JÉRÔME KERVIEL, the former Société Générale trader whose rogue dealings almost brought down the bank, has been sentenced to three years in prison and ordered to repay his former employer €4.9 billion.
In his verdict on the world’s biggest trading scandal, presiding judge Dominique Pauthe said Kerviel (33) had knowingly exceeded his remit by taking “gigantic” speculative positions without the bank’s knowledge. He put in peril a bank that employed 140,000 people, shook the world’s financial system, and then tried to position himself as a victim of the environment in which he worked, the judge added.
The outcome was a victory for France’s second biggest bank, which has maintained Kerviel acted alone in taking unauthorised positions worth €50 billion that cost SocGen €4.9 billion to unwind.
Kerviel received a five-year sentence, including two suspended, and the three-member panel of judges acceded to the bank’s request that its former trader should – at least symbolically – have to cover its losses. SocGen’s lawyer, Jean Veil, admitted Kerviel would “probably not” repay the €4.9 billion, which is the highest sum of damages awarded by a French court and roughly equivalent to the GDP of Monaco. The former trader currently works as an IT consultant for €2,300 a month.

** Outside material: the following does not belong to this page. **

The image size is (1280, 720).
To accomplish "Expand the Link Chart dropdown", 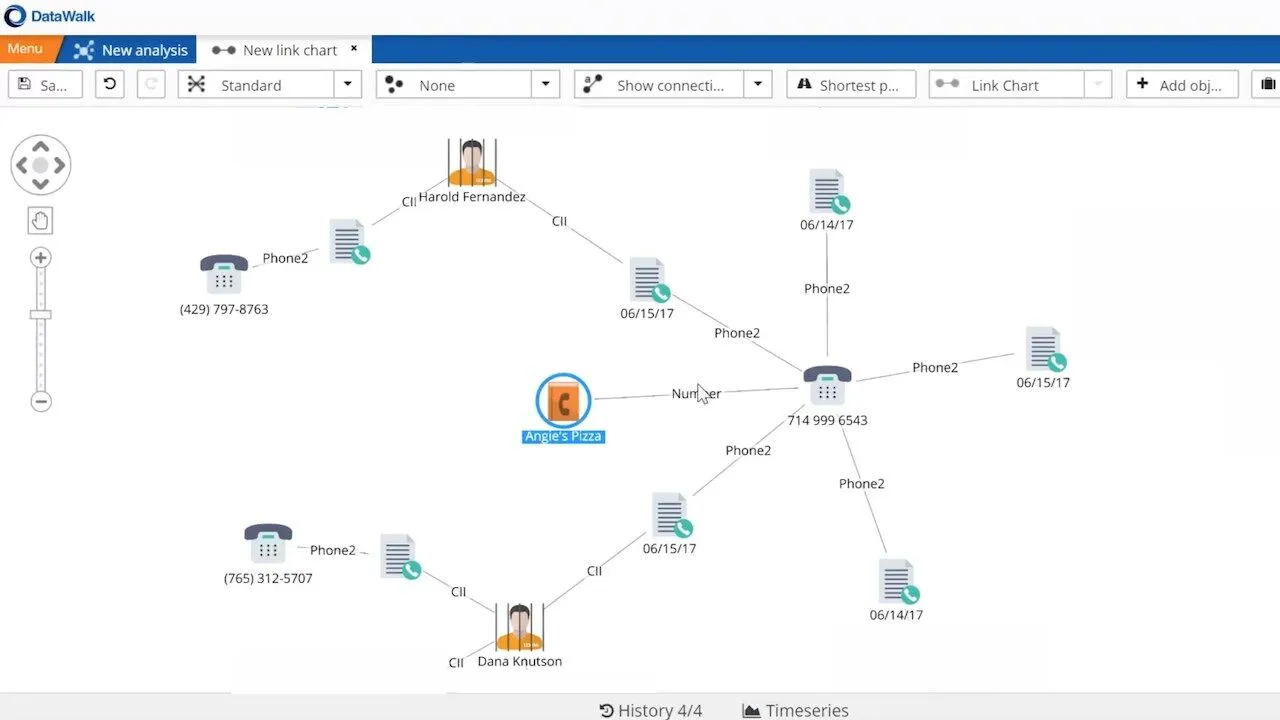I will tap(1098, 84).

Kerviel’s lawyer said he would immediately appeal the verdict, which he said was senseless and unreasonable. “Jérôme is outraged . . . the people who created him have been totally exonerated,” Olivier Metzner told journalists outside the courtroom at the Palais de Justice in Paris. He could not accept “Jérôme Kerviel alone is responsible for the excesses and the crisis in the banking system”.
Although Kerviel admitted to building up the risky trading positions leading up to the loss in early 2008, he insisted breaches in the bank’s risk-control system were tolerated and that superiors turned a blind eye as long as the money was rolling in.

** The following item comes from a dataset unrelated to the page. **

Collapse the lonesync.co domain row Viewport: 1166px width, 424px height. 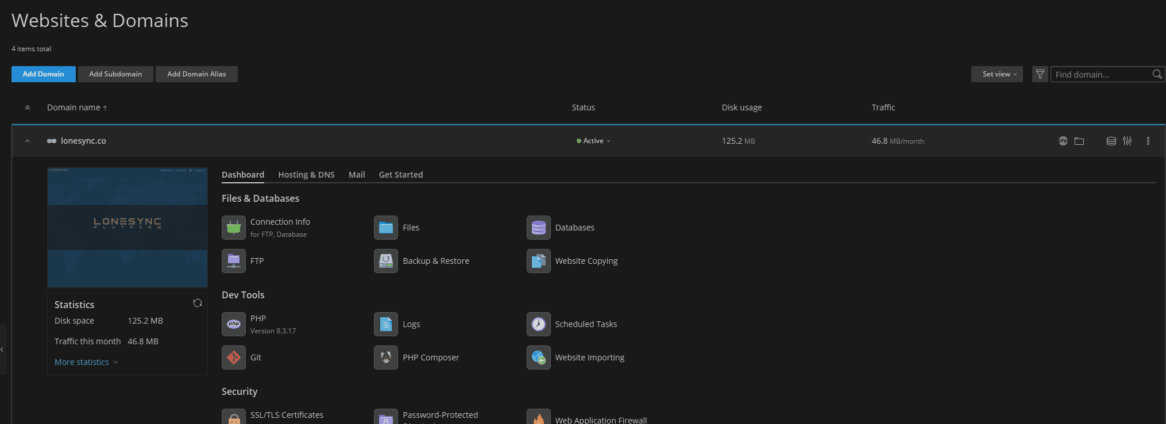tap(27, 141)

More than half a dozen books have been written about Kerviel. These include a memoir he published this year, and a comic book that reflected the popular portrayal of the former trader as a young outsider from a small Breton town encouraged by a risk-taking culture that ran through the banking system.
SocGen admitted internal failings in its controls – for which it was fined €4 million in 2008 by the banking watchdog – but was adamant there was no tacit complicity on its part. Reading the 73-page judgment that endorsed that position, Judge Pauthe said defence evidence heard during the trial in June “does not allow us to deduce that Société Générale was aware of Jérôme Kerviel’s fraudulent activities”.
Mr Veil, for SocGen, said it had been “very clearly shown that Jérôme Kerviel’s behaviour, his lies, were so sophisticated that the bank could not suspect what he was doing”. Dressed in a black suit, Kerviel left the court yesterday without answering journalists’ questions. He remains at liberty pending the appeal, but has been banned from any banking activity.